Thursday, February 26, 2009

Church, Inc. Part 3 - Money???

The Bible says "The love of money is the root of all evil." This is often misquoted, somehow making money itself evil, but we know this to be untrue. But I'd be hard-pressed to find a subject so widely varied in it's views than the Church's teaching on money. The issues are confused and sometimes contradicting. This often leaves believers and non-believers alike in a stupor, causing most Christians to decide for themselves what they think is right.

Tithing: Some cling to the practice as God's command for today, others denounce it entirely as a part of the Law that could not be kept. I'm in the middle on this. I think there's a strong enough argument to reason that while we are not "law-bound" to the standard of 10%, it is a fair "guide" for those of us who give consistently. Especially taking into account that there are actually 4 different tithes mentioned in the OT, and they usually ended up being closer to 30% of the faithful Israelite's income, not to mention that most didn't tithe with cash, but instead the fruits of their harvest or occupation (material items). But, I humbly submit to my church's teaching in favor of Tithing as God favors obedience over sacrifice.

———

▶ [DIRECTIONS] Copy out the entire blog post above about church teaching on money and tithing, word for word, without any changes.

▶ [INFORMATION SUPPLIED]

———

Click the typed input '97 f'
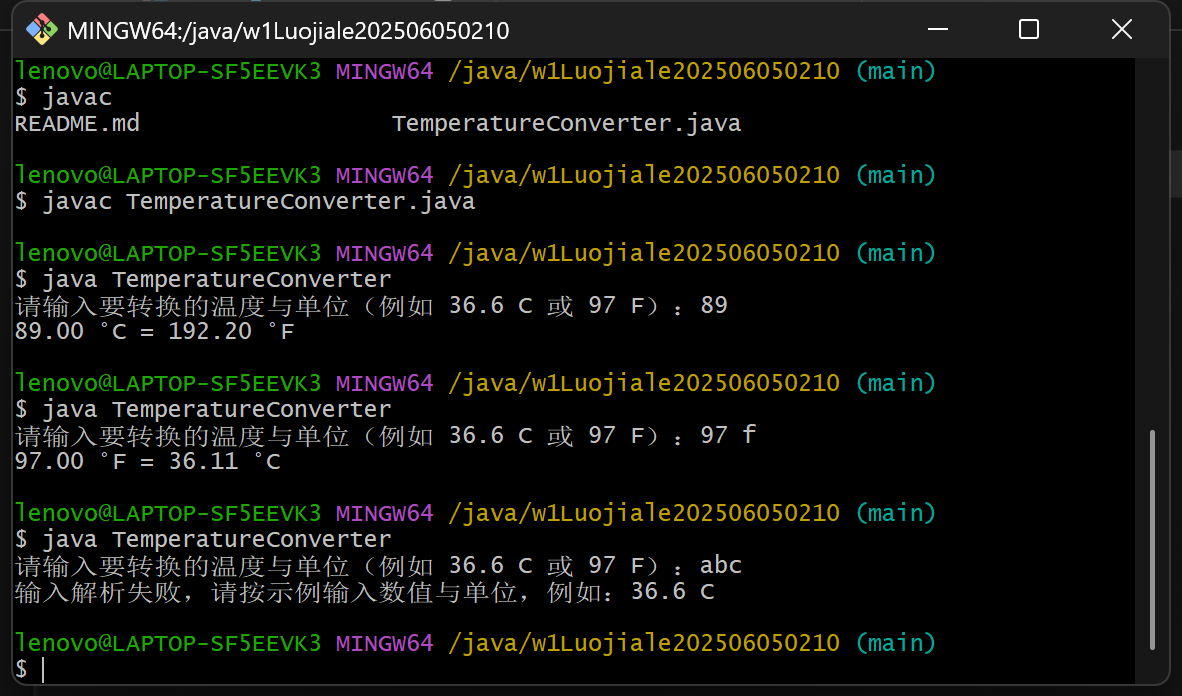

———

▶ [SOLUTION TO THIS EXERCISE]
Thursday, February 26, 2009

Church, Inc. Part 3 - Money???

The Bible says "The love of money is the root of all evil." This is often misquoted, somehow making money itself evil, but we know this to be untrue. But I'd be hard-pressed to find a subject so widely varied in it's views than the Church's teaching on money. The issues are confused and sometimes contradicting. This often leaves believers and non-believers alike in a stupor, causing most Christians to decide for themselves what they think is right.

Tithing: Some cling to the practice as God's command for today, others denounce it entirely as a part of the Law that could not be kept. I'm in the middle on this. I think there's a strong enough argument to reason that while we are not "law-bound" to the standard of 10%, it is a fair "guide" for those of us who give consistently. Especially taking into account that there are actually 4 different tithes mentioned in the OT, and they usually ended up being closer to 30% of the faithful Israelite's income, not to mention that most didn't tithe with cash, but instead the fruits of their harvest or occupation (material items). But, I humbly submit to my church's teaching in favor of Tithing as God favors obedience over sacrifice.